Frequently Asked Questions
Warum wurde das Bild nicht schon früher zurückgegeben?
Weil die Identität des Bildes bis 2023 unbekannt war. Die Erben der Familie Klein wussten nicht, ob es überhaupt existierte. Erst nach der Authentifizierung durch Alfred Weidinger und der Identifizierung der Provenienz konnte eine Restitutionsvereinbarung mit dem jetzigen Besitzer geschlossen werden – und das erst im Februar 2024. Die Ungarn behaupten nun, das Bild sei nach 1938 in ihrem Gebiet gewesen – aber ohne Dokumente, die das beweisen.
Ist Ungarns Anspruch rechtlich haltbar?
Nein – zumindest nicht nach den Washingtoner Prinzipien, die auch Österreich unterzeichnet hat. Diese verlangen klare, dokumentierte Provenienz vor 1938, um einen Anspruch auf Rückgabe zu rechtfertigen. Ungarn kann nicht nachweisen, dass das Bild jemals in seinem Gebiet war – geschweige denn, dass es dort rechtmäßig verblieb. Die Expertin Dr. Baresel-Brand nennt den Anspruch "rechtlich tückisch, aber faktisch unbegründet".
Was passiert, wenn Ungarn gewinnt?
Dann könnte jedes Land Kunstwerke zurückfordern, die jemals über seine Grenzen kamen – egal wie lange her. Das würde den internationalen Kunsthandel lahmlegen. Sammler würden ihre Werke nicht mehr verkaufen, Banken würden keine Kredite mehr geben, Auktionen würden abgesagt. Österreichs Kunstmarkt könnte jährlich über 500 Millionen Euro verlieren – das ist die Prognose der Galeristen.
Warum ist die Rolle der Wiener Galerie so entscheidend?
Weil sie das Werk als erstes authentifiziert hat – und weil sie es legal erworben und zum Verkauf vorbereitet hatte. Die Galerie Wienerroither & Kohlbacher hat keine Verbindung zur illegalen Ausfuhr. Sie ist die Institution, die die Provenienz nachvollziehbar gemacht hat. Wenn sie nun für den Verlust verantwortlich gemacht wird, wird niemand mehr risikobereit sein, verlorene Werke zu recherchieren – und das wäre der größte Verlust für die Erinnerungskultur.

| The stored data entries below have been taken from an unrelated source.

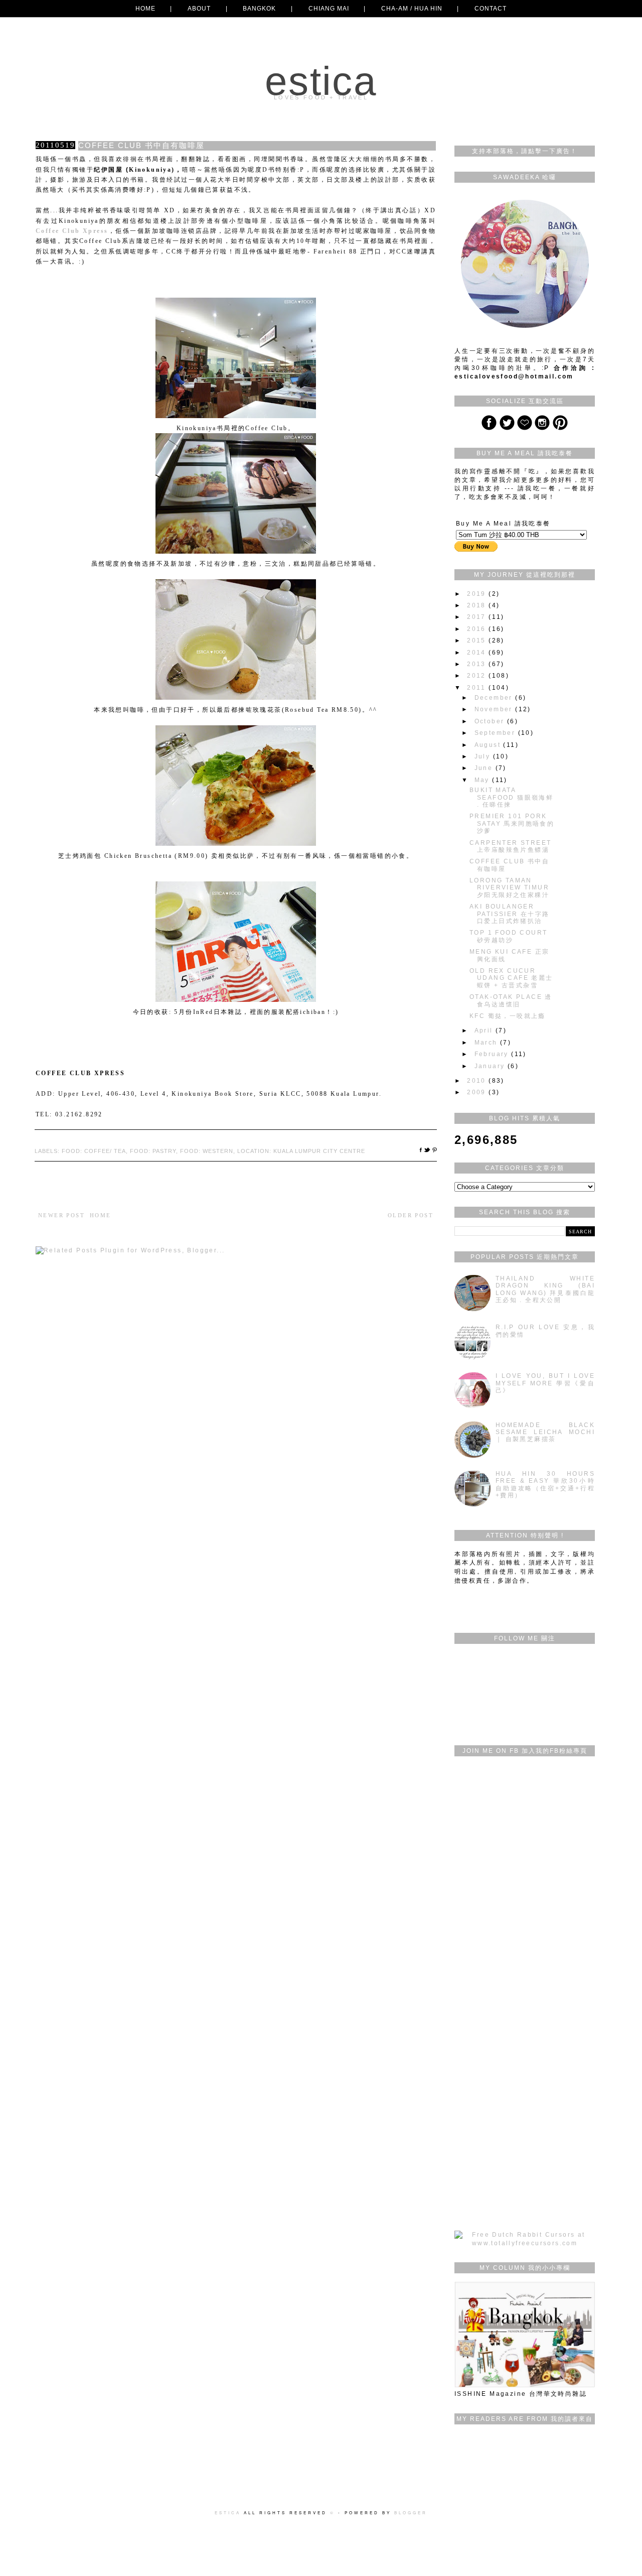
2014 (478, 652)
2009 (478, 1092)
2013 (478, 664)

Warum ist das Bild so wertvoll?
Nicht nur wegen der Malerei – sondern wegen der Geschichte. Es ist eines der wenigen Porträts Klimts, das einen afrikanischen Adligen zeigt – ein Zeugnis der globalen Verbindungen seiner Zeit. Außerdem ist es ein seltener Fall von NS-Raubkunst, der nach über 85 Jahren wieder aufgetaucht ist. Der künstlerische Wert ist hoch, der historische Wert unermesslich. Und das macht es zu einem Symbol – nicht nur für Wien, sondern für ganz Europa.

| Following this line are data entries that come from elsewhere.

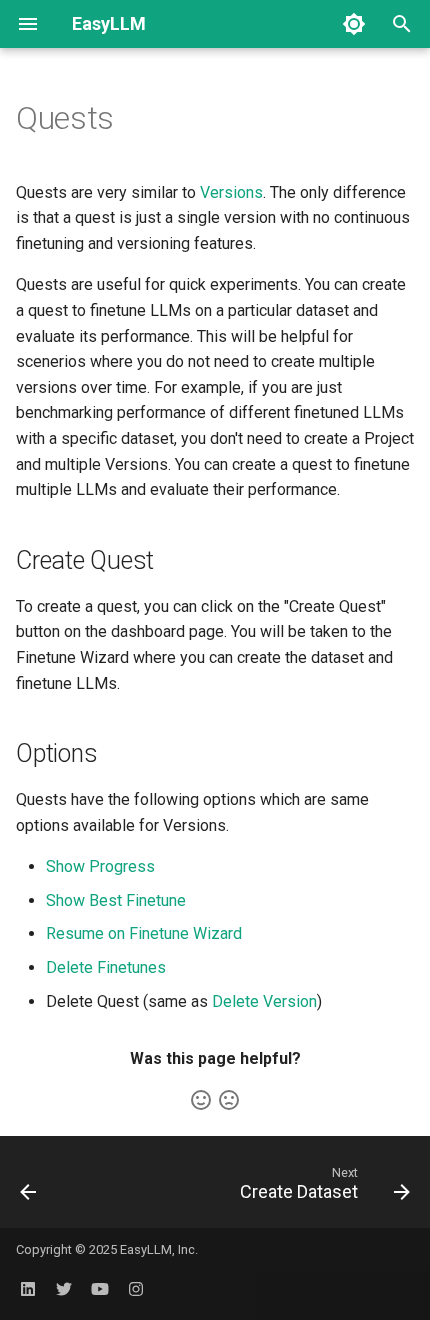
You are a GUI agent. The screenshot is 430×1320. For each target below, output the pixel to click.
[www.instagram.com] (136, 1288)
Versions (231, 192)
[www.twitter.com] (64, 1288)
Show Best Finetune (116, 900)
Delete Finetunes (106, 967)
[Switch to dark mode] (354, 24)
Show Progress (100, 866)
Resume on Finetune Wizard (144, 933)
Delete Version (264, 1001)
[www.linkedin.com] (28, 1288)
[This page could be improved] (229, 1100)
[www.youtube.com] (100, 1288)
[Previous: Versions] (29, 1188)
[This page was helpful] (201, 1100)
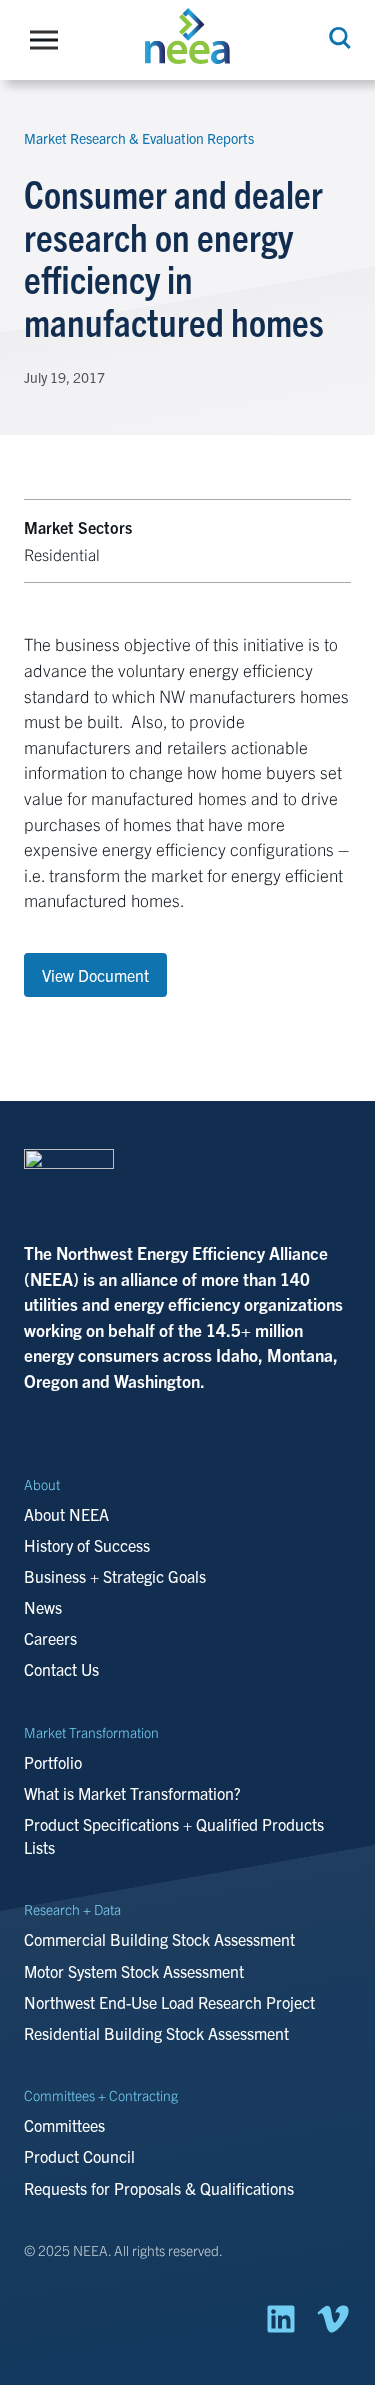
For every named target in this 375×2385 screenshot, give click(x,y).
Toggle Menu (49, 40)
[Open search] (338, 38)
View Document (95, 975)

Wird das Bild jemals wieder verkauft?
Das hängt von der Entscheidung der Wiener Staatsanwaltschaft bis zum 15. Dezember 2024 ab. Wenn die Restitutionsvereinbarung mit den Erben der Familie Klein aufrechterhalten wird, könnte das Bild in ein Museum nach Wien oder Berlin kommen – oder in den Besitz der Familie übergehen. Falls Ungarn gewinnt, könnte es nach Budapest wandern. Ein Verkauf ist unwahrscheinlich – denn wer würde ein solches Werk kaufen, wenn sein Eigentum rechtlich unsicher ist?